Facebook Aims to Balance New Services with Protecting Data

At Facebook’s F8 conference, chief executive Mark Zuckerberg unveiled the company’s new “Clear History” tool that gives users the ability to clear their browsing history on the social media platform. The tool is still under construction — Zuckerberg said it will take a few months to build — so there were no further details about its user interface, but Facebook said that, in addition to clearing browsing history, users will also “be able to turn off having this information stored with your account.”

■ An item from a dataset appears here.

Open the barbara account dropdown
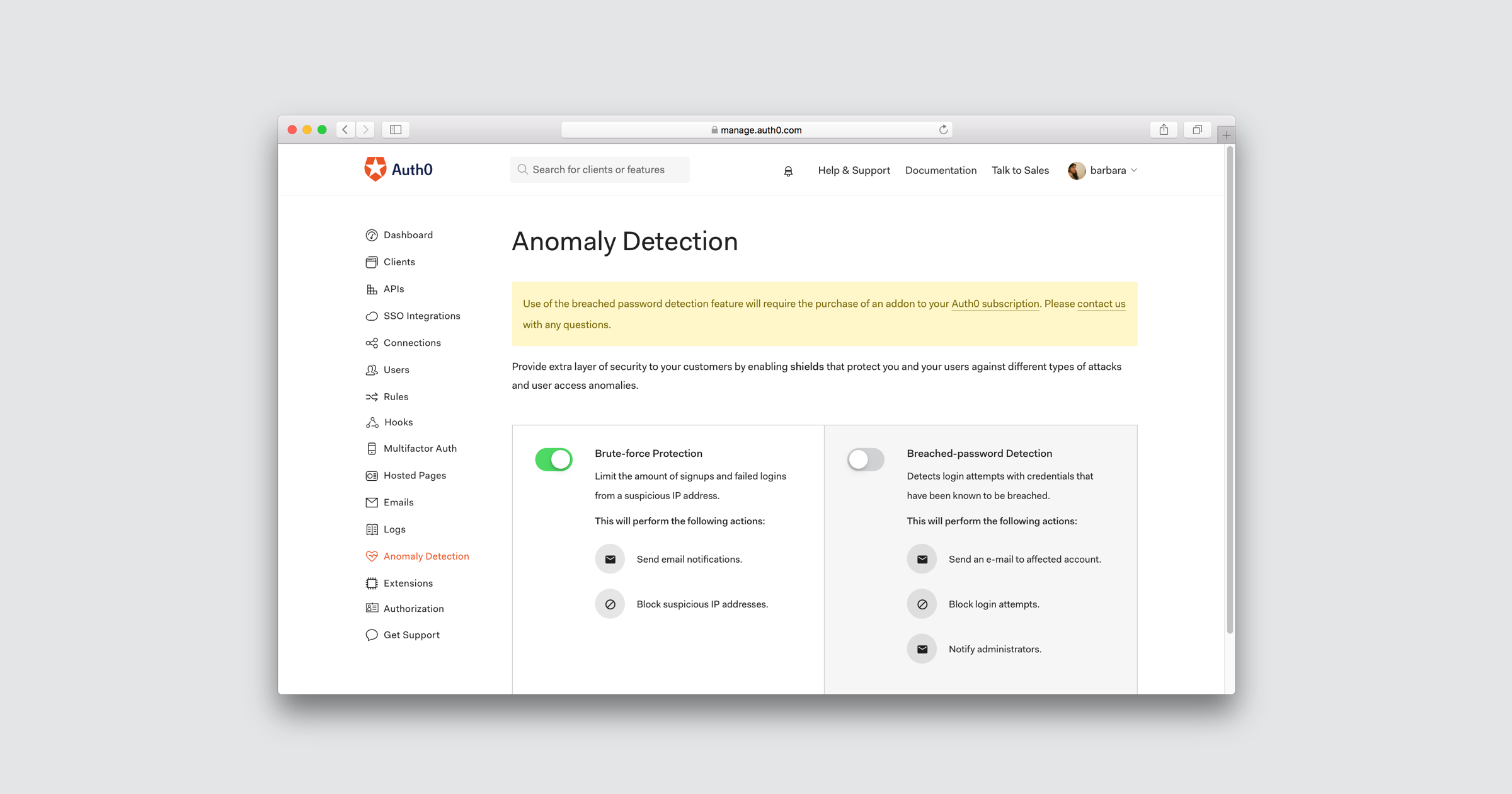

The Wall Street Journal reports that although, “Facebook has long claimed that its users are the ones in control of their information … one major issue has been the fact that Facebook, through the web and app analytics tools it offers outside developers, collects additional information away from its own social networks.”


With the soon-to-be-released tool, users will at last be able to see what’s tracked and “have the ability to disassociate that collected information with their Facebook social-media accounts.”

“If you clear your history or use the new setting, we’ll remove identifying information so a history of the websites and apps you’ve used won’t be associated with your account,” said Facebook vice president/chief media officer Erin Egan. “We’ll still provide apps and websites with aggregated analytics.”

That translates to the fact that Facebook will still collect the data and “will continue to track people who don’t have Facebook accounts.” Zuckerberg also noted that, “your Facebook won’t be as good while it relearns your preferences,” leaving open the question of what the user experience will be like.

The New York Times reports that, “Facebook’s relationship with its vast community of developers has reached a tense moment once more.” Cubeyou is one company that said “they have been unfairly blocked from accessing Facebook users,” Tinder discovered “its users were no longer able to log into the app using their Facebook accounts,” and “Pod, a calendar syncing app, found that its users could no longer see Facebook events within their calendars.”

Those are just a few examples of developers that are frustrated with the new privacy rules; “this year, half a dozen developers who had previously attended the conference told The Times that they did not plan to go because they objected to Facebook’s policy changes,” and others said they planned to challenge Facebook over the changes.

Facebook has tweaked its F8 conference in anticipation, cancelling its announcement of a smart home speaker “amid worries that the device would raise more questions about the amount of data the company collects.” Facebook vice president of product partnerships Ime Archibong noted that the company must “strike the right balance between creating compelling social experiences, protecting people’s data, and supporting an innovative developer ecosystem.”

The Fletcher School of Tufts University senior associate dean Bhaskar Chakravorti said that Facebook has “taken a blunt instrument approach, which is the right thing to do from a public relations standpoint.”

“But now they need to reach out to developers and smooth things over,” he added.